The answer should reproduce every entry exactly and contain no images.

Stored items
========================================================================

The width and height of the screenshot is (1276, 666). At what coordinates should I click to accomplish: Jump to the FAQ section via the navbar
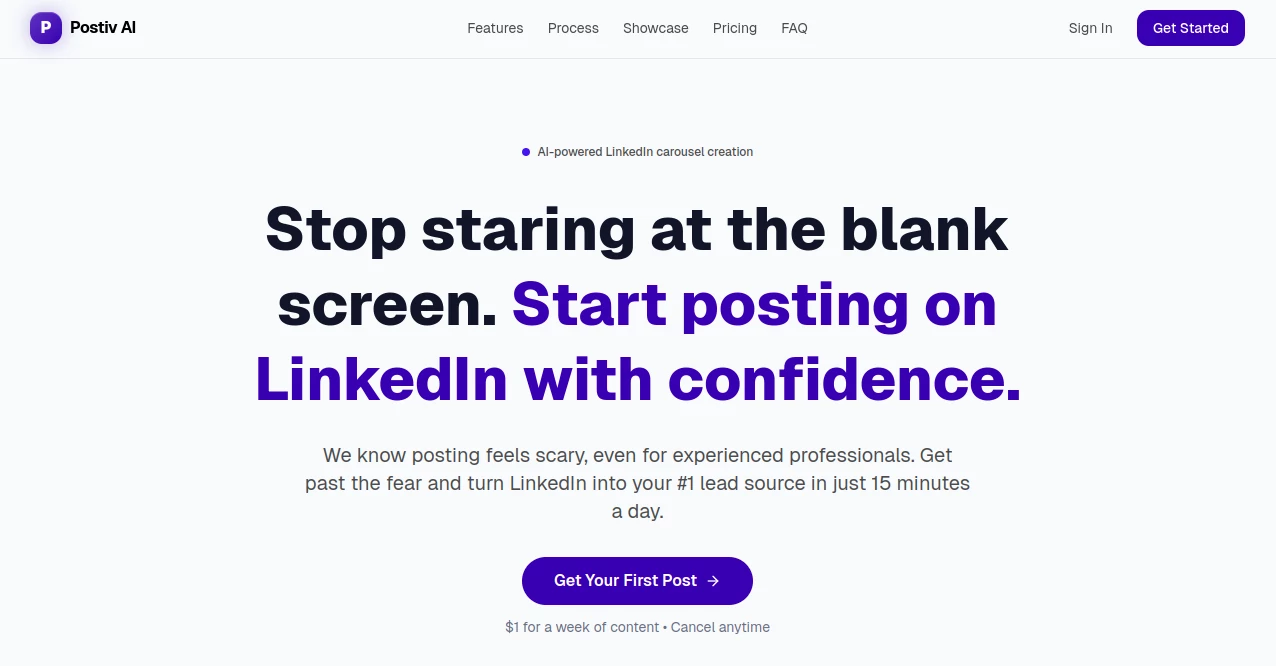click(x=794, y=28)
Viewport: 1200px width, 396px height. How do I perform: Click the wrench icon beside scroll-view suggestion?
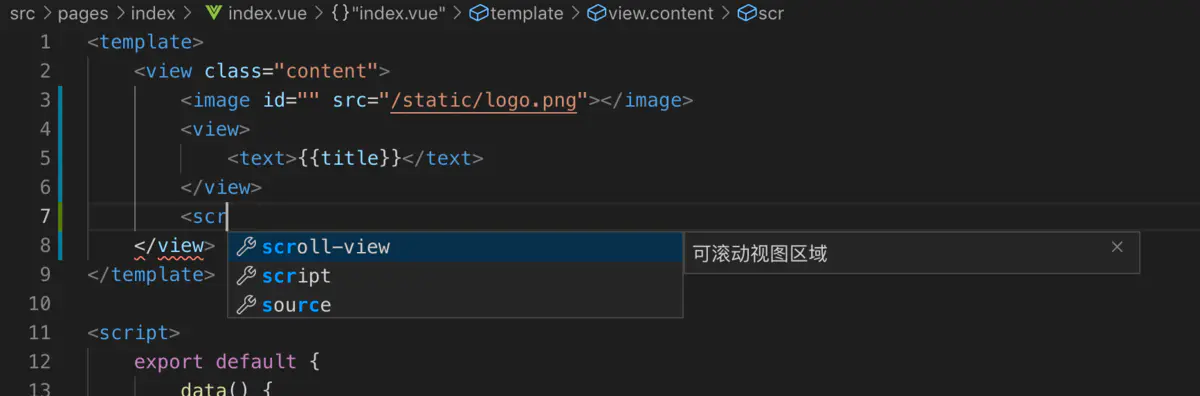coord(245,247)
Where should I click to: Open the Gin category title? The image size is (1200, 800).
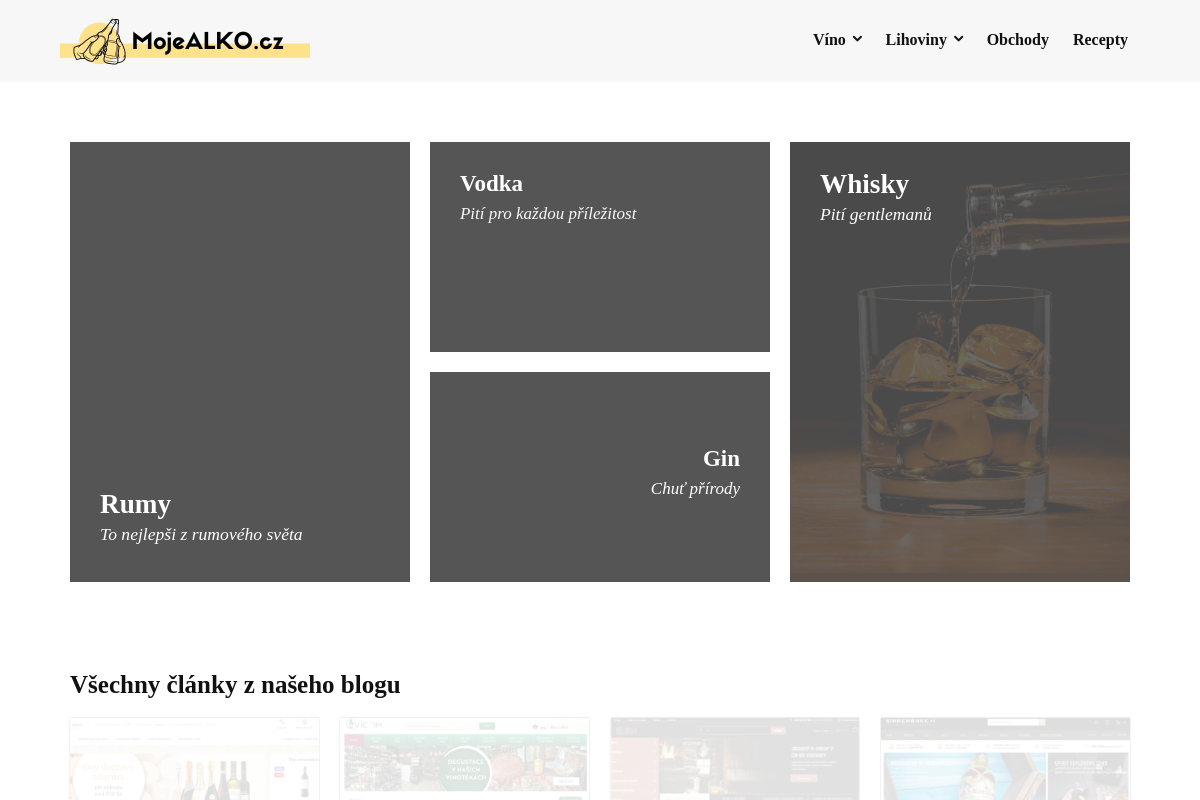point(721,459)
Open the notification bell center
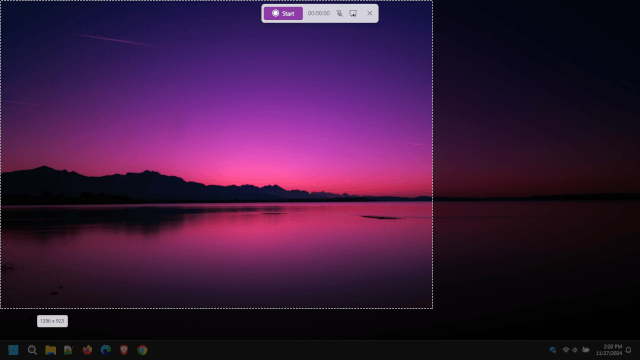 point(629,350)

========================================================================

--- Exercise response ---
The width and height of the screenshot is (1276, 666). At what coordinates should I click to accomplish: Jump to the FAQ section via the navbar
click(x=794, y=28)
Viewport: 1200px width, 396px height. How do I perform: Click the wrench icon beside scroll-view suggestion?
coord(245,247)
Where should I click to: Open the Gin category title? The image size is (1200, 800).
point(721,459)
Open the notification bell center
 point(629,350)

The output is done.